On the 20th of September, I met Bill Nighy.
Mark Featherstone-Witty and Bill Nighy.
At the beginning of this academic year, I was fortunate enough to receive a place for the sixth form at Liverpool Institute of Performing Arts. Considering my deep love for the arts, more specifically acting; I have been constantly buzzing happily along every morning, making the commute to college. However, nothing could prepare me for the excitement I would face, just week 3 into the course (and my 18th birthday.)
The conversation was to be held in The Paul McCartney Theatre in the main LIPA building. The theatre, of which was packed with animated young actors from both college level and HE, awaiting the wise consultations of the widely loved, Bill Nighy.

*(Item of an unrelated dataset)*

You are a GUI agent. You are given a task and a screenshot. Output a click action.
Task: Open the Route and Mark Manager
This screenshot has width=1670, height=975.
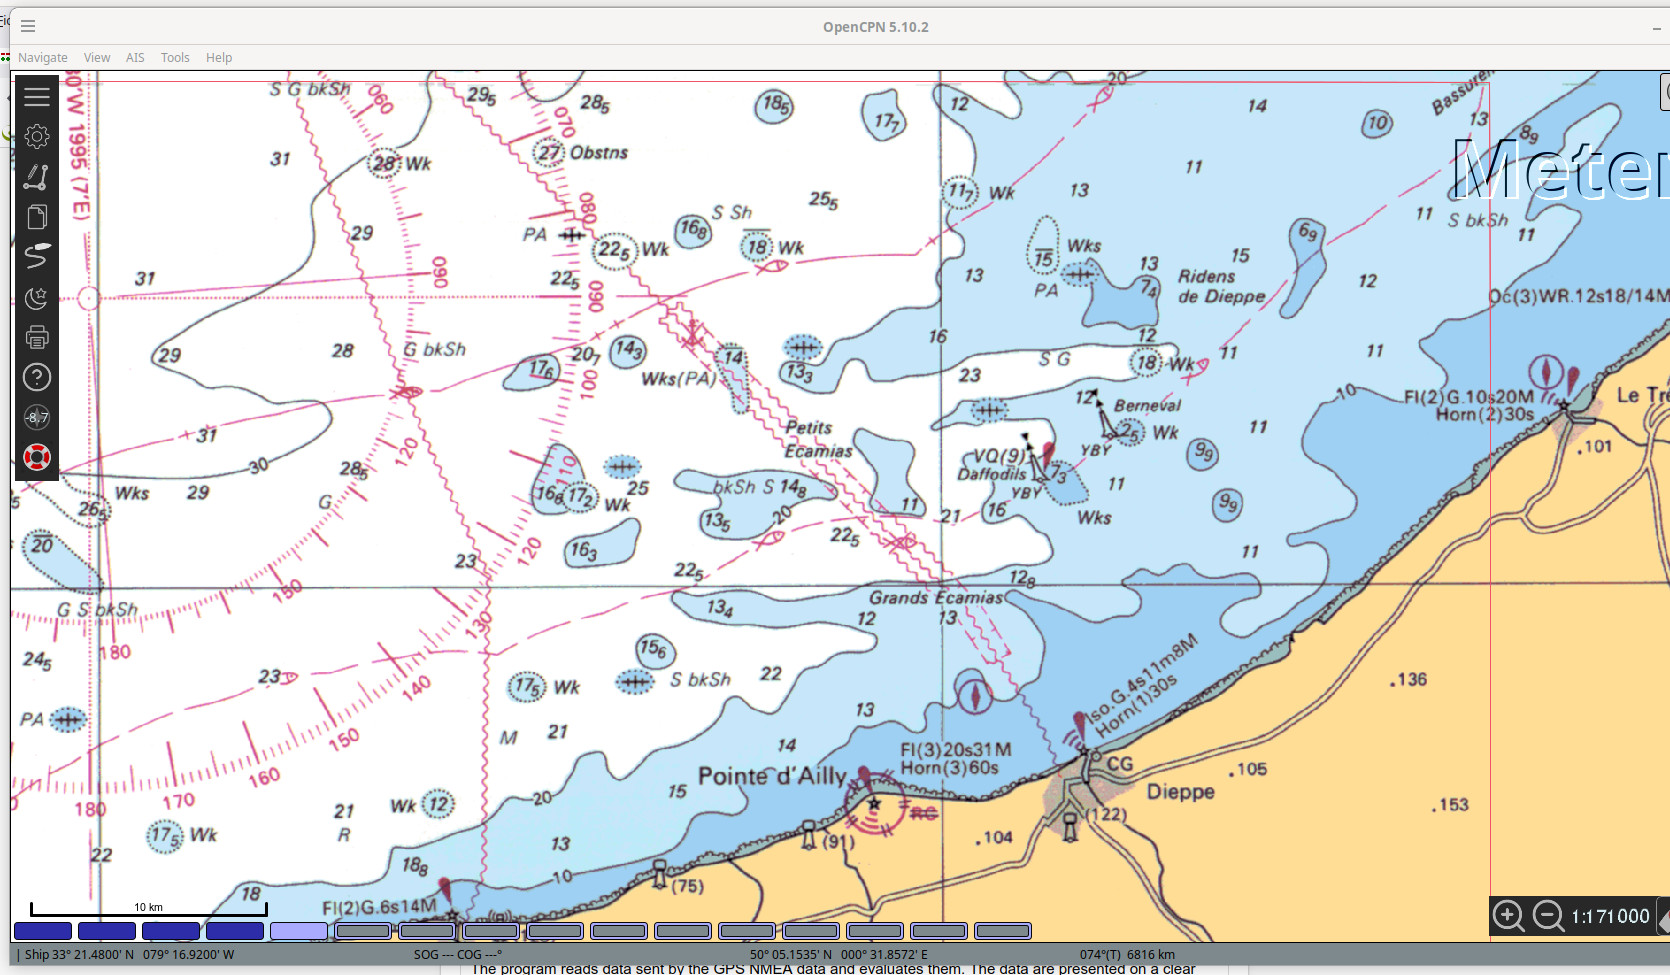point(37,217)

The ever beautifully humble double BAFTA award-winner sat gracefully astute next to the schools’ director, Mark Featherstone-Witty, communicating a Q&A, encapsulating the entire room; dismissing any private conversation. Despite any preconceived confident exterior anyone had previously associated with Nighy, the discussion held a running theme of self-consciousness. He openly described how difficult he found acting throughout his career- “I am very good at producing negative propaganda about myself, I’m world class at it. I can listen to it now like a dodgy radio channel.”

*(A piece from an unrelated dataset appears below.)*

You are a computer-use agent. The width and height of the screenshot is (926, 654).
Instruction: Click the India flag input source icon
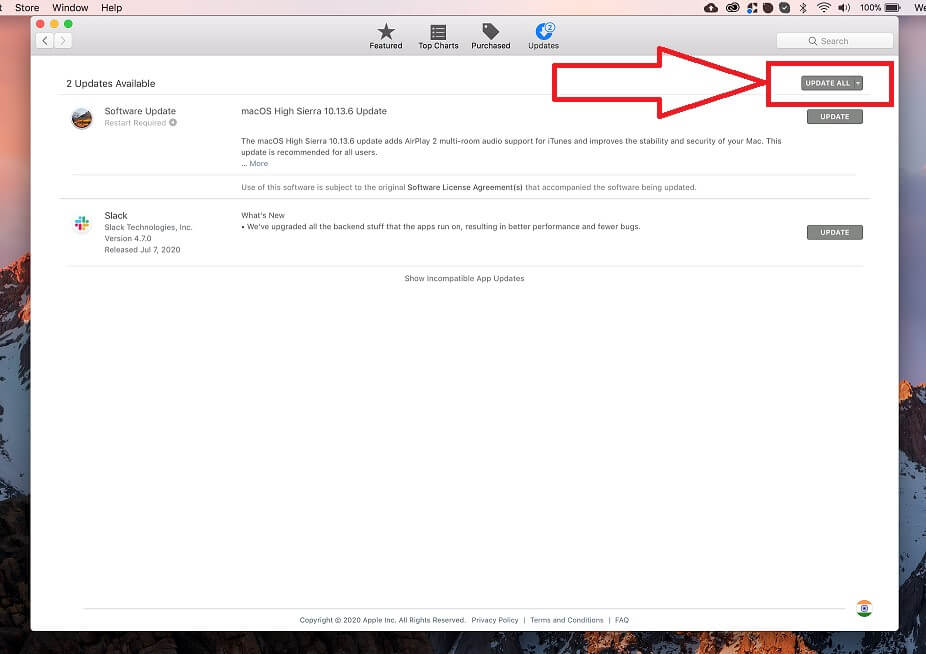coord(863,607)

The talk was never low energy within talking about his insecurities and found a way of delivering his struggles with charm and pure inspiration, enthusing ” You can do incredible things whilst feeling chronically self- conscious, but you have to be really well prepared”. In fact, he went on to say “you have to be prepared like a motherfucker.” Which of course sent the room of 16-25 year olds into a rapturous applause.
Key advice Nighy was so keen to let us in on was pure preparation. “I’m quite familiar now with going onto film sets and being the only person who knows their lines.”
“They (other actors) will say you’ll become imprisoned by intonations and it’s therefore a discourtesy to your fellow professionals, but that’s bullshit.
“You keep it fresh by saying the line over and over and over again ‘til you can say it like you’ve never said it before – that’s the process.”
He understood that some actors think rehearsal is the enemy of spontaneity but not for him, he said: “It’s not. The reverse is true.”
A personal favourite response from the 75 minute session was one to answer the question of What was your most difficult role? To which he so cooly smirked “So, I played a squid.”
All in all the experience had me, well, star struck and all I could manage when I stuck out a trembling hand for him to shake was “It was so lovely to listen to you.” But what I could take from the day was that any feelings of self- doubt or anxieties when performing is normal in a global success let alone me, accustomed to mirror singing and am-dram pantos; so I don’t think I have to worry quite as much.